Estábamos convocados para comentar una magnífica novela de Susana Martín Gijón, Especie, que trata sobre ese mundo, el de la gente que no come ningún producto animal.
Al estar en su salsa, todos se aplaudían entre sí cuando reflexionaban en voz alta.
Yo me permití opinar.
—Soy omnívoro —dije—, pero estoy dispuesto a que me convenzáis de que hay que comer menos carne. Por evitar la muerte de animales, por nuestra salud... Aunque sé que me gusta mucho como para abandonarla del todo. —Las miradas eran poco amigables.
—No nos vale —decía la líder—. Hay que acabar radicalmente con el consumo animal.

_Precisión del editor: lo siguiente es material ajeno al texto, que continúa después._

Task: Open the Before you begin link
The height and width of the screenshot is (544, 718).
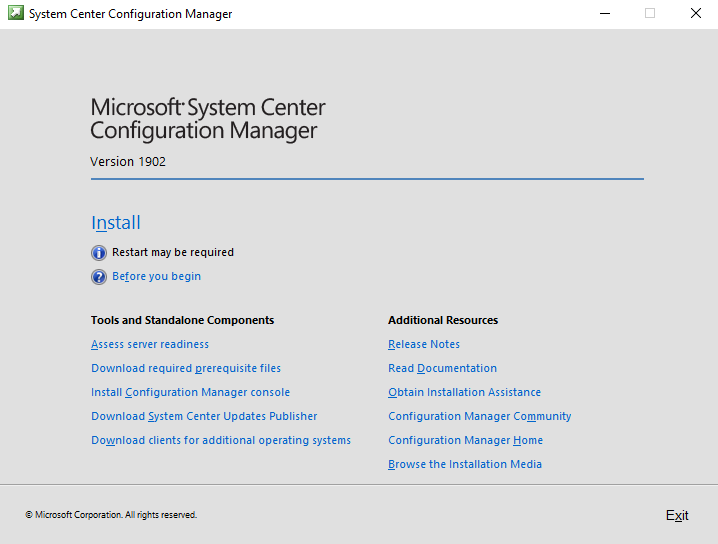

—Pero, si conseguís convencer a un porcentaje de la población de las bondades del veganismo y reducimos un diez por ciento la matanza de animales, ¿no es también un reto motivador? Si reducimos un diez por ciento los mataderos, ¿no es una victoria importante para vosotros?
Todos negaban con la cabeza. O blanco o negro. No valían posicionamientos híbridos.
Me comí el menú vegano, riquísimo, pero sentí que estaba en un lugar aislado del mundo, con pocas ganas de convencer al resto de la humanidad, con argumentos suaves, de sus ideales.
La radicalidad, casi siempre, acaba destruyendo metas loables.